Exercise tasks
(a) Edit the attorney answers about Medicaid and a second home: reproduce the part starting at "It is not clear" and ending at "Best of luck.", with every occurrence of "second home" changed to "vacation home".
(b) List each sentence in the attorney answers about Medicaid and a second home that advises consulting an attorney.
(c) Continue the page of attorney answers about Medicaid and a second home from where it stops.

Passage
Can the state hold a secondary home for 5 years on the premise that the owner goes in a nursing home? Can it be warded to son?
5 attorney answers
I am wondering if the parent is in a state other than Michigan. Your facts do not quite add up under Michigan's Medicaid program, as the other lawyers have indicated. I agree that you should consult with an elder law attorney, especially because a misunderstanding of the Medicaid rules can result in huge nursing home bills that far, far exceed the cost of a lawyer.
It is not clear from your question what you are trying to accomplish. If you are trying to help an elderly parent to qualify for Medicaid or if the parent is on Medicaid already, the best thing you can do is to consult with an elder law attorney, present all the facts and get advice based on this specific situation as to how to preserve assets, including the second home. As a general rule, a residence is an exempt asset under Medicaid but a second home would not be. Also, you should know that the state does not "hold onto" someone's second home so it could be you are referring to the 5 year look back period. You need to consult with an attorney. Best of luck.

Dataset
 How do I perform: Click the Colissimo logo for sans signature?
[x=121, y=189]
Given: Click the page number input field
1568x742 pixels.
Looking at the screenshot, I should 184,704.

Answers to the exercise
(a)
It is not clear from your question what you are trying to accomplish. If you are trying to help an elderly parent to qualify for Medicaid or if the parent is on Medicaid already, the best thing you can do is to consult with an elder law attorney, present all the facts and get advice based on this specific situation as to how to preserve assets, including the vacation home. As a general rule, a residence is an exempt asset under Medicaid but a vacation home would not be. Also, you should know that the state does not "hold onto" someone's vacation home so it could be you are referring to the 5 year look back period. You need to consult with an attorney. Best of luck.

(b)
- I agree that you should consult with an elder law attorney, especially because a misunderstanding of the Medicaid rules can result in huge nursing home bills that far, far exceed the cost of a lawyer.
- If you are trying to help an elderly parent to qualify for Medicaid or if the parent is on Medicaid already, the best thing you can do is to consult with an elder law attorney, present all the facts and get advice based on this specific situation as to how to preserve assets, including the second home.
- You need to consult with an attorney.

(c)
The 5 year look back recovery rights by the State of Michigan are equitably established as to assets available for the care and welfare of the owner. A residence is exempt but a "secondary home", as you vaguely term it, is not. Therefore, if Medicaid payments are being advanced by the state to pay for Mom's care and welfare the asset called the "secondary home" is rightfully liened for the "look back" costs of such care, Who gets the secondary home if the state does not claim interest in it, is determined by what estate plan Mom has in place. See an elder care attorney.
This commentary does not result in any attorney/client relationship nor constitute legal advice as to a particular fact situation or status of a reader. Consult and retain legal counsel in the State of Michigan for pursuit of such a relationship.
A primary residence is exempt during your life time from Medicaid, however a second home would be countable. There are legal strategies to protect assets so you don't have to spend down to the $2000 asset limit.
Is the secondary home collecting rent and that's what is paying bills? The home cannot be awarded to the son by the state.